As the year goes on though and salaries are paid out, balances can diminish and teams may be forced to pay more attention to an unhappy reality. Projected balances can change, teams will make trades and can cash in Activity Points at the All-Star break, but nonetheless, 10 of the league's 26 teams currently project to end the season in the red:



Unsurprisingly, the teams in the most tenuous positions are the ones with the highest payrolls, and therefore also the ones with the highest expectations and biggest need for a deep playoff run.

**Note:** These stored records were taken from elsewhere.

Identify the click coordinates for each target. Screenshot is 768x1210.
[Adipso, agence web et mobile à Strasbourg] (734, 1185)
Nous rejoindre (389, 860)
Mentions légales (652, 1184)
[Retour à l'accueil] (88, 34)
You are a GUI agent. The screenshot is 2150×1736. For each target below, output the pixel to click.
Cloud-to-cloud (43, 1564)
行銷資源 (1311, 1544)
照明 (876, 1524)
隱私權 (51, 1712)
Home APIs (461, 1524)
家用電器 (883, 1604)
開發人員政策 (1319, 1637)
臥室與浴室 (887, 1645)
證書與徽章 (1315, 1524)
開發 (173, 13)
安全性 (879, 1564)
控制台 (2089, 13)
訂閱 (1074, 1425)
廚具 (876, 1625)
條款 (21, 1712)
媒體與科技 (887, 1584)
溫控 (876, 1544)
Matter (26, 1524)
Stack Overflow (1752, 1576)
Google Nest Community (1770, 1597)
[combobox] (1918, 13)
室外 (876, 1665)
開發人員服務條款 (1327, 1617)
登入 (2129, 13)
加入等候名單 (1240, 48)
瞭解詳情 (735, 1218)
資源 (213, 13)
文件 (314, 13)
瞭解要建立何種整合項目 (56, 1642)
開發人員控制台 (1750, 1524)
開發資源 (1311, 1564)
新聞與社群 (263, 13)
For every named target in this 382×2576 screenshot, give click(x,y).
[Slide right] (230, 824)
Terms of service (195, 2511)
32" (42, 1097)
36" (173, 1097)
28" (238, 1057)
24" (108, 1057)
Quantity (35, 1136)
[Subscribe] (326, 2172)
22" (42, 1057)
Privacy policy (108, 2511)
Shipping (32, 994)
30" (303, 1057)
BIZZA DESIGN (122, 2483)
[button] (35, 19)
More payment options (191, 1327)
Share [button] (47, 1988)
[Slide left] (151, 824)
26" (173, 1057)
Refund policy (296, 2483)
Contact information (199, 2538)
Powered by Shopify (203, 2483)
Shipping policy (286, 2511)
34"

These teams also tend to be some of the most active and creative, which should help allay some of the problem one way or another, though it may result in sacrificing the development of young assets. Perhaps most worrisome though are teams like Anaheim and Pittsburgh. While the Penguins have been better in a weak Wales Conference and could sniff a playoff berth, the Ducks, who are also improved, probably will not. Both teams have some of the lowest current fund totals in the league, though Anaheim has been actively looking to both shed salary and trade for bits of cash along the way, but dipping into the negatives for either team would be very unfortunate and could hinder sending young player to training camps. As the season progresses it will be interesting to see how teams manage their balance sheets, as some teams may end up with salary casualties, and others could use their strong financial position for a competitive advantage. We'll continue to monitor things as they progress, especially after the All-Star break.